All the stalls in the Painitan had the same menu, at least those I have managed to read. They all served Budbod, puto, pandesal, tsokolate (chocolate drink), and coffee (though we didn’t find any brewed or native coffee)… maybe there were a few more that I forgot or not noticed. But all the stalls also seemed to look the same. I was looking for stall #24 … having read somewhere that this served the best Budbod. Unfortunately, stall #24 which was the last among the rows of these small breakfast nooks in Katada Street was closed for that day. The old lady was packing several bags of Budbod which were special orders. Stall #23, have ran out of Budbod Kabog as well so the woman told me to go to count five stalls back…
The tsokolate which was made from tablea tablets had stronger and darker flavor rather than sweet. The tsokolate served in stall #19 was watery. I prefer to have it in a thicker consistency like the one served in stall #23 though it somehow tasted the same.

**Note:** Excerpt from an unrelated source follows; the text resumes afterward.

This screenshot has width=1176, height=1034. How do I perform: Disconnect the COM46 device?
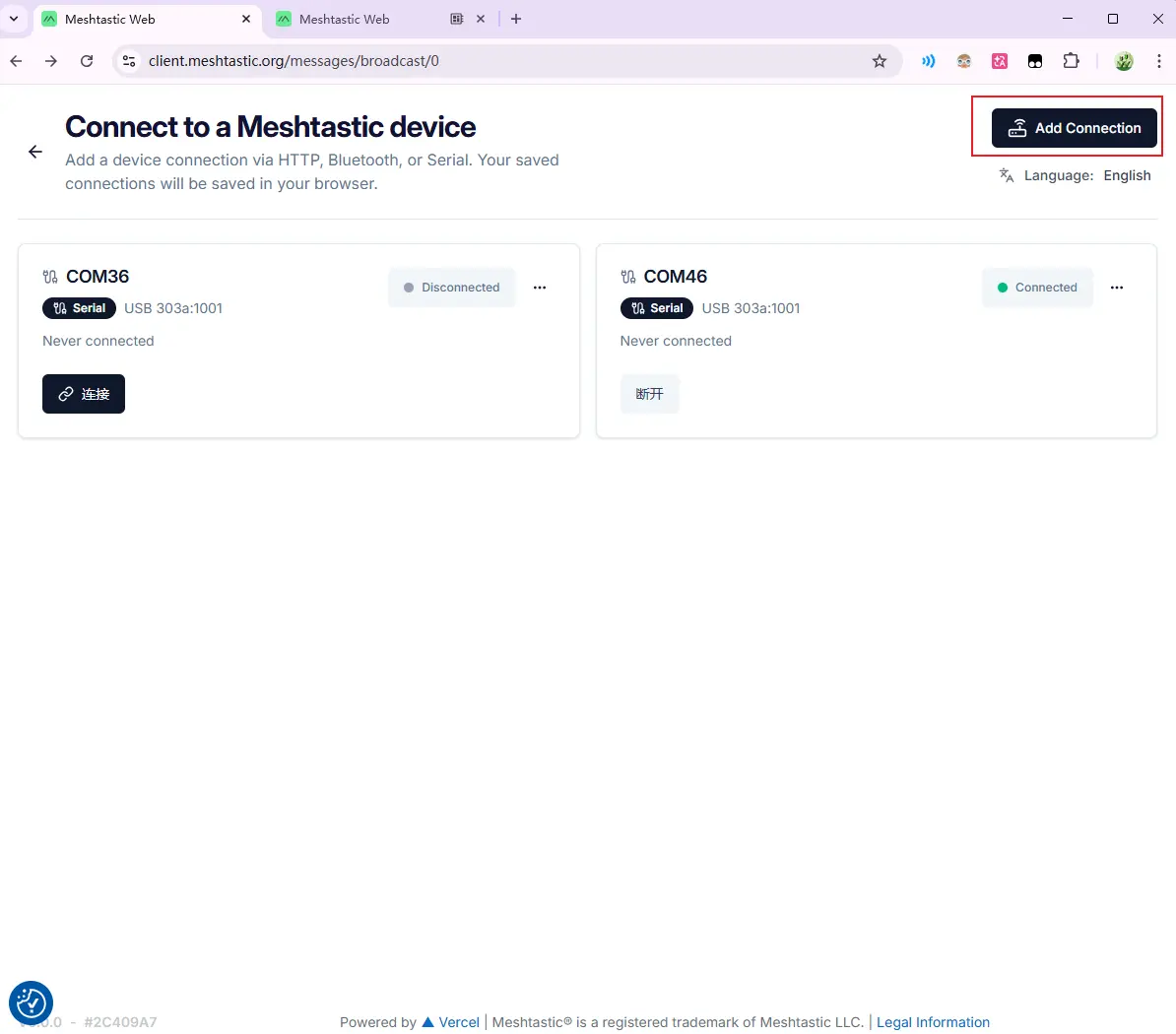(649, 394)
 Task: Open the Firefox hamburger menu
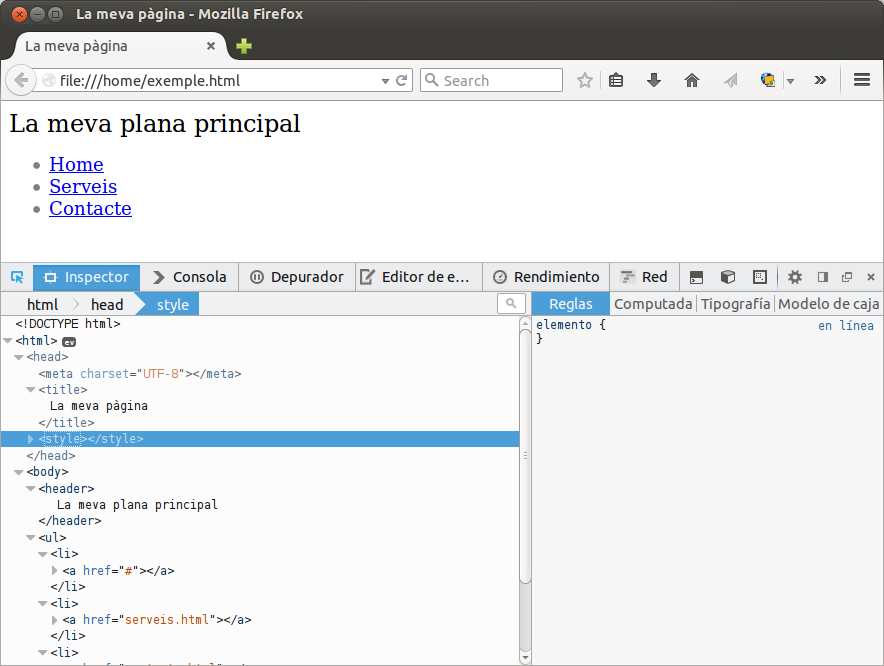pyautogui.click(x=862, y=81)
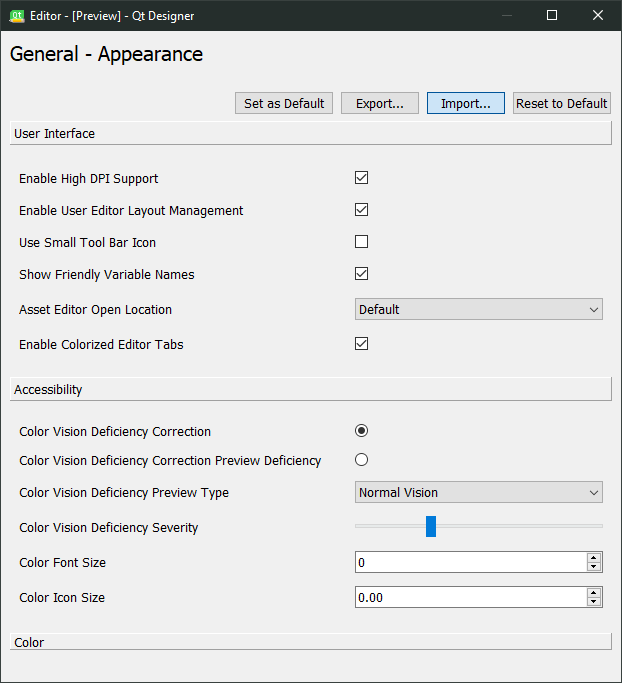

Whenever I go to the Painitan I would have Budbod and douse it with tskolate (chocolate drink). Most locals dip their Budbod in the tsokolate or pour the drink over a serving of hot steaming rice. I was looking for puto among the food displayed but I didn’t find any. The stall owner told me that puto was actually puto maya. Malagkit (glutinous) rice cooked in coconut milk with sugar and salt… though unlike Bubod, it was not wrapped in banana leaves. The rice had to be soaked in water for fifteen minutes before cooking. Curious as I was at this rice and chocolate concoction, I was already too full after four pieces of Budbod… and didn’t get to try this one. Neither did I take photos of the man heartily eating puto a few seats from me, he seemed to be enjoying his meal too well to be disturbed. I seemed that the stalls in the Painitan continuosly made puto maya… and the customers keep coming and ordering them.
May mom used to make puto maya when we were kids but nothing like the one they have in the Painitan. Mom’s version (as best as I can recall) was cooked magkit rice topped with grated coconut and white sugar or muscovado. I’m from Negros Occidental… hence my inclination for sweets.